A confidence interval may be reported for any level of confidence (although they are most commonly reported for 95%, and sometimes 90% or 99%). For example, the odds ratio of 0.80 could be reported with an 80% confidence interval of 0.73 to 0.88; a 90% interval of 0.72 to 0.89; and a 95% interval of 0.70 to 0.92. As the confidence level increases, the confidence interval widens.

There is logical correspondence between the confidence interval and the P value (see Section 12.4.2). The 95% confidence interval for an effect will exclude the null value (such as an odds ratio of 1.0 or a risk difference of 0) if and only if the test of significance yields a P value of less than 0.05. If the P value is exactly 0.05, then either the upper or lower limit of the 95% confidence interval will be at the null value. Similarly, the 99% confidence interval will exclude the null if and only if the test of significance yields a P value of less than 0.01.

Together, the point estimate and confidence interval provide information to assess the clinical usefulness of the intervention. For example, suppose that we are evaluating a treatment that reduces the risk of an event and we decide that it would be useful only if it reduced the risk of an event from 30% by at least 5 percentage points to 25% (these values will depend on the specific clinical scenario and outcome). If the meta-analysis yielded an effect estimate of a reduction of 10 percentage points with a tight 95% confidence interval, say, from 7% to 13%, we would be able to conclude that the treatment was useful since both the point estimate and the entire range of the interval exceed our criterion of a reduction of 5% for clinical usefulness. However, if the meta-analysis reported the same risk reduction of 10% but with a wider interval, say, from 2% to 18%, although we would still conclude that our best estimate of the effect of treatment is that it is useful, we could not be so confident as we have not excluded the possibility that the effect could be between 2% and 5%. If the confidence interval was wider still, and included the null value of a difference of 0%, we will not have excluded the possibility that the treatment has any effect whatsoever, and would need to be even more sceptical in our conclusions.

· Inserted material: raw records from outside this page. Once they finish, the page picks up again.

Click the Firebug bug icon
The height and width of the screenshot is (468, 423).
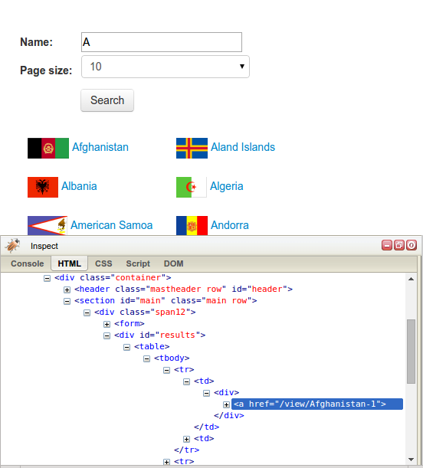(12, 246)
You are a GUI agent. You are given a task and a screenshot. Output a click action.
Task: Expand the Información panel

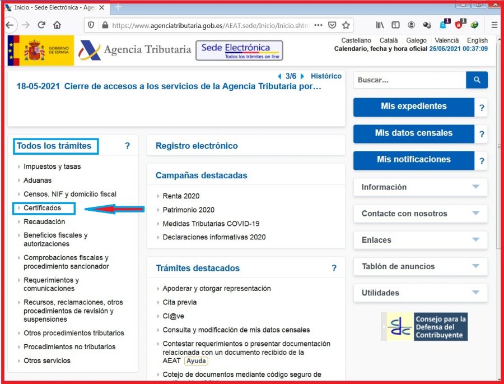tap(420, 187)
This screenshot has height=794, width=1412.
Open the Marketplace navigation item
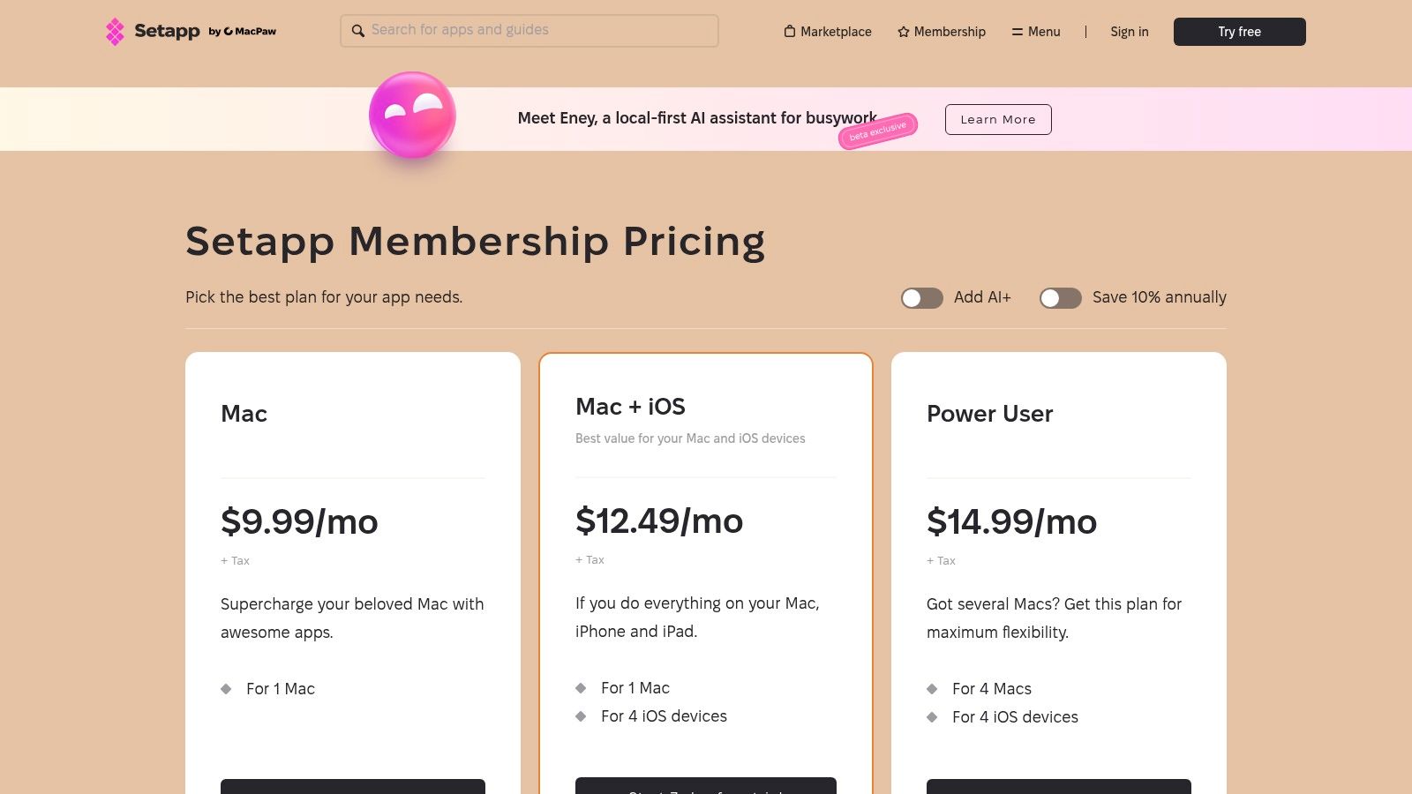[x=835, y=31]
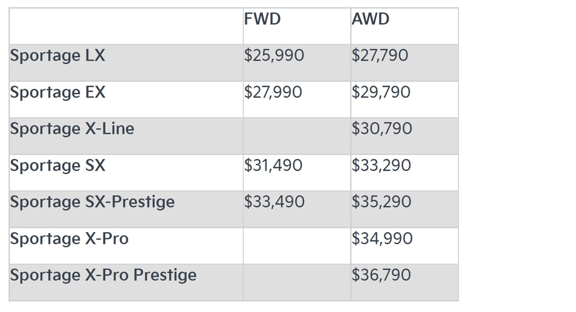
Task: Click the Sportage X-Pro Prestige label
Action: (x=103, y=275)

Confidence intervals with different levels of confidence can demonstrate that there is differential evidence for different degrees of benefit or harm. For example, it might be possible to report the same analysis results (i) with 95% confidence that the intervention does not cause harm; (ii) with 90% confidence that it has some effect; and (iii) with 80% confidence that it has a patient-important benefit. These elements may suggest both usefulness of the intervention and the need for additional research.

Review authors may use the same general approach to conclude that an intervention is not useful. Continuing with the above example where the criterion for a minimal patient-important difference is a 5% risk difference, an effect estimate of 2% with a confidence interval of 1% to 4% suggests that the intervention is not useful.